» **What is required**: In the listing below, find the line containing "Tree Spirit (39, 1248)" and the line containing "工学研究科・工学部について (58, 1949)". Repeat exactly those two lines and every line between them, nothing more.

» **Input material**:
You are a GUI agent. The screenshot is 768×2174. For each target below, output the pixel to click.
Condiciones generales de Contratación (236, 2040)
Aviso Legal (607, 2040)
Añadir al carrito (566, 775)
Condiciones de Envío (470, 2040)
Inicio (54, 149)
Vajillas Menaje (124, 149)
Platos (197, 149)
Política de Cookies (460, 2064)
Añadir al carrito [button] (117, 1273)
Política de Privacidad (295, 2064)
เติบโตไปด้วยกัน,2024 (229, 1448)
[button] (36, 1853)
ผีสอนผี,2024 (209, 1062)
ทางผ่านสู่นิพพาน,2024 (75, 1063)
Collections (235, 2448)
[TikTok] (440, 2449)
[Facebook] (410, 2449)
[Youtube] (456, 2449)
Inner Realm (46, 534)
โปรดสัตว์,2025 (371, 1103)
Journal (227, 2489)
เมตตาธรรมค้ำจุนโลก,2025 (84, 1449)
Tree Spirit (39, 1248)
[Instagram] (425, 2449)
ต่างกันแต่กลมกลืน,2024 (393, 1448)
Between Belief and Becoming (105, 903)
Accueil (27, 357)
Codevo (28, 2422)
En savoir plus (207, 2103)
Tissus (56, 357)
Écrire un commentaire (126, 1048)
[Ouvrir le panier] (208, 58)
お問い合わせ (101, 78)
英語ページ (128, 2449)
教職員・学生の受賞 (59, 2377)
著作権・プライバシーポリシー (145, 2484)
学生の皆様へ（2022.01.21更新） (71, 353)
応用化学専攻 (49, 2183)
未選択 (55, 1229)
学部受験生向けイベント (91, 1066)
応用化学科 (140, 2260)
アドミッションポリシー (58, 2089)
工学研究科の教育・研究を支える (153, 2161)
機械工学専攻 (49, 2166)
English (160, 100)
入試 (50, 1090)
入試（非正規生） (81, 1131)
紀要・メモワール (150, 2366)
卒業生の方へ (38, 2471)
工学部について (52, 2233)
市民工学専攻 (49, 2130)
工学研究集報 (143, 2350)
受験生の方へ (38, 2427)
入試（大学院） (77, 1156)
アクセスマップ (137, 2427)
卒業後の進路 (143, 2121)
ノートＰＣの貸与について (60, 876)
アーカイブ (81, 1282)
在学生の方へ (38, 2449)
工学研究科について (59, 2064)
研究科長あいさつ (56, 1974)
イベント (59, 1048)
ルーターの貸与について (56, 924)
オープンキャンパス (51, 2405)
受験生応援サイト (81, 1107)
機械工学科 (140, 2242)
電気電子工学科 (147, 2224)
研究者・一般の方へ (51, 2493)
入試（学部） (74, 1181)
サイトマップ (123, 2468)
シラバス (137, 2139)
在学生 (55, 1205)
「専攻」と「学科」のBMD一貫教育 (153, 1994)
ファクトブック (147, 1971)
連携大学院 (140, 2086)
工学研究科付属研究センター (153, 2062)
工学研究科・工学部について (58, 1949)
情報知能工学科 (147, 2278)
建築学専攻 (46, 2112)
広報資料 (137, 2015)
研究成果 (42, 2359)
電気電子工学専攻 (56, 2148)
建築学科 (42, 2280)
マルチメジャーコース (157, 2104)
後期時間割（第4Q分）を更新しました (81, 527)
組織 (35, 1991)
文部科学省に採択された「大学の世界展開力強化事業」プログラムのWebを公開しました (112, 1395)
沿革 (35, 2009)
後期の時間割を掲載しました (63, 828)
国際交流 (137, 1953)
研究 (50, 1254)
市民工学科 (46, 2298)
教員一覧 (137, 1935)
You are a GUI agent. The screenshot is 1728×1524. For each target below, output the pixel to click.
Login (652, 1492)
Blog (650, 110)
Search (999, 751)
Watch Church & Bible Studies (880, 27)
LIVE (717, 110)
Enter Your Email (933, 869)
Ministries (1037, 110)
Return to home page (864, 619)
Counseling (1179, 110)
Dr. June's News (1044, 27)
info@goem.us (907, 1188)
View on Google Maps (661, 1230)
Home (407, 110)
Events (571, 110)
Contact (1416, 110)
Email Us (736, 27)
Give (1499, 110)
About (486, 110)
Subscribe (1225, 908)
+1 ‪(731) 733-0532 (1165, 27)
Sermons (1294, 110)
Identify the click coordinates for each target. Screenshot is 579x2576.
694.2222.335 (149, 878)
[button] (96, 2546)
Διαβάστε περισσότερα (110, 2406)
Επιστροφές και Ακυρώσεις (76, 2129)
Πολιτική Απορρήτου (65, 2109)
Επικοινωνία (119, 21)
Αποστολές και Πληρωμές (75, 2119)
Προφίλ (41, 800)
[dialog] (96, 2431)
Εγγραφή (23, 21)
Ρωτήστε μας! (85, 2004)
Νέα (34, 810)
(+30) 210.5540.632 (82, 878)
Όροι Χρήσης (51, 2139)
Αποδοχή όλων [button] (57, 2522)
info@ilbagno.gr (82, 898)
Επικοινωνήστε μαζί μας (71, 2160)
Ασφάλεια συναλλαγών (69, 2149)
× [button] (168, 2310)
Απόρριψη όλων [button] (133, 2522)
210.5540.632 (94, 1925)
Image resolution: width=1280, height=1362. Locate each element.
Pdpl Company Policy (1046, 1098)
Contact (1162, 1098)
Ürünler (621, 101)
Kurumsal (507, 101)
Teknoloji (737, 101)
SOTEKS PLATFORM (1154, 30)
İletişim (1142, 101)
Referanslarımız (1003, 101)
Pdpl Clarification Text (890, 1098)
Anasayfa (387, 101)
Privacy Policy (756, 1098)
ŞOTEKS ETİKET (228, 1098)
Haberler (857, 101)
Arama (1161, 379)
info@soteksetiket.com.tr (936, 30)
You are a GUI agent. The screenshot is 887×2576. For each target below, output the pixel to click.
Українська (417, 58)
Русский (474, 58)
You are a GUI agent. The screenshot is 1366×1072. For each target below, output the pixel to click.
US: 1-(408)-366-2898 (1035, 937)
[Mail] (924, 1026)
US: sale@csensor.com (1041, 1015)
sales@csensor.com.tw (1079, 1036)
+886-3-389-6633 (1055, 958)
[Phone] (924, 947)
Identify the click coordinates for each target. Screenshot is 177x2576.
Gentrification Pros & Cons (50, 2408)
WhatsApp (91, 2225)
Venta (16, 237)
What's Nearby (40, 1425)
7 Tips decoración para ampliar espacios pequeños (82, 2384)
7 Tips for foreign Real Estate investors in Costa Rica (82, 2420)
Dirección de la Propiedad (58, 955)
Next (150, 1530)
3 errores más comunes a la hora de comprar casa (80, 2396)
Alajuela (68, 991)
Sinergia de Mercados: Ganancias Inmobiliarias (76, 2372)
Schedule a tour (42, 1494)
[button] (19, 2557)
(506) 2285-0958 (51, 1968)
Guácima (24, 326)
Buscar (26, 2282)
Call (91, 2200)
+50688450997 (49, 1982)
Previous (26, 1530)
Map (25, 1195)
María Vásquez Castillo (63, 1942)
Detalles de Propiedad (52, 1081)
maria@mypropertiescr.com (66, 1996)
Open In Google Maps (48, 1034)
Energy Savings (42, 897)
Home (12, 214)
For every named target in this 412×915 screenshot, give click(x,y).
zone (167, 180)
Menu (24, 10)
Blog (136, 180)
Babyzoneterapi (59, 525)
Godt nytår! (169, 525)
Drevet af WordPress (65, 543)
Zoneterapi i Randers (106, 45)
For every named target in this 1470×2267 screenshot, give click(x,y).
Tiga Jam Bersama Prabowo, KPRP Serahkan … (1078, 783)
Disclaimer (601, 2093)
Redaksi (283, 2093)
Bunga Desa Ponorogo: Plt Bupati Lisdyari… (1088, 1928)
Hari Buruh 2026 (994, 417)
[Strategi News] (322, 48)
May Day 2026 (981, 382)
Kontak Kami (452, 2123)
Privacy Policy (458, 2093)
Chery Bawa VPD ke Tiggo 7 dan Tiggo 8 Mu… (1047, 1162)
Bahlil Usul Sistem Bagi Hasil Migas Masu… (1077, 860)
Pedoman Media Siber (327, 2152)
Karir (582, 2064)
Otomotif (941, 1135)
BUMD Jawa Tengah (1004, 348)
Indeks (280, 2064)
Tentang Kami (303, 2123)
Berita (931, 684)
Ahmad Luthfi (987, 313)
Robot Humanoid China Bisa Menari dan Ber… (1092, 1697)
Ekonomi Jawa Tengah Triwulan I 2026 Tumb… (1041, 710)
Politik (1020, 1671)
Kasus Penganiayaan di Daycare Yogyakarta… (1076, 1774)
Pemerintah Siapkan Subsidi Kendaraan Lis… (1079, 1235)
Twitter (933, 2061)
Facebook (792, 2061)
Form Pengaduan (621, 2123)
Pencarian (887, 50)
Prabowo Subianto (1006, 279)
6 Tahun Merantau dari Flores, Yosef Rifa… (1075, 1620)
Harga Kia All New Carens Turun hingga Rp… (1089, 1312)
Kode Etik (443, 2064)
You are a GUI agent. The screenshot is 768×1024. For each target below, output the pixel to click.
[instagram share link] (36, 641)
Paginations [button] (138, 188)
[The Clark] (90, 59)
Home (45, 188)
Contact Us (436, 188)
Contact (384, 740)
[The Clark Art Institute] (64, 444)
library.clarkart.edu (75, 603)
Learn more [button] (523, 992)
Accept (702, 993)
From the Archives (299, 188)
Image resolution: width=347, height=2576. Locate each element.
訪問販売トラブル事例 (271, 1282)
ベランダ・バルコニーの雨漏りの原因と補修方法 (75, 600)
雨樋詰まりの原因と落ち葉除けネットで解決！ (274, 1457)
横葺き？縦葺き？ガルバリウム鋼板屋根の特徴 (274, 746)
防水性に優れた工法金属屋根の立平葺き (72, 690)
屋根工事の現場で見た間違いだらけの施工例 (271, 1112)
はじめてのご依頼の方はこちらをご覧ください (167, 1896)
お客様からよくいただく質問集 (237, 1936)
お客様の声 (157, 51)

» **Expected answer**:
Tree Spirit (39, 1248)
[Instagram] (425, 2449)
ต่างกันแต่กลมกลืน,2024 (393, 1448)
Between Belief and Becoming (105, 903)
Accueil (27, 357)
Codevo (28, 2422)
En savoir plus (207, 2103)
Tissus (56, 357)
Écrire un commentaire (126, 1048)
[Ouvrir le panier] (208, 58)
お問い合わせ (101, 78)
英語ページ (128, 2449)
教職員・学生の受賞 (59, 2377)
著作権・プライバシーポリシー (145, 2484)
学生の皆様へ（2022.01.21更新） (71, 353)
応用化学専攻 (49, 2183)
未選択 (55, 1229)
学部受験生向けイベント (91, 1066)
応用化学科 (140, 2260)
アドミッションポリシー (58, 2089)
工学研究科の教育・研究を支える (153, 2161)
機械工学専攻 (49, 2166)
English (160, 100)
入試 (50, 1090)
入試（非正規生） (81, 1131)
紀要・メモワール (150, 2366)
卒業生の方へ (38, 2471)
工学部について (52, 2233)
市民工学専攻 (49, 2130)
工学研究集報 (143, 2350)
受験生の方へ (38, 2427)
入試（大学院） (77, 1156)
アクセスマップ (137, 2427)
卒業後の進路 (143, 2121)
ノートＰＣの貸与について (60, 876)
アーカイブ (81, 1282)
在学生の方へ (38, 2449)
工学研究科について (59, 2064)
研究科長あいさつ (56, 1974)
イベント (59, 1048)
ルーターの貸与について (56, 924)
オープンキャンパス (51, 2405)
受験生応援サイト (81, 1107)
機械工学科 (140, 2242)
電気電子工学科 (147, 2224)
研究者・一般の方へ (51, 2493)
入試（学部） (74, 1181)
サイトマップ (123, 2468)
シラバス (137, 2139)
在学生 (55, 1205)
「専攻」と「学科」のBMD一貫教育 (153, 1994)
ファクトブック (147, 1971)
連携大学院 (140, 2086)
工学研究科付属研究センター (153, 2062)
工学研究科・工学部について (58, 1949)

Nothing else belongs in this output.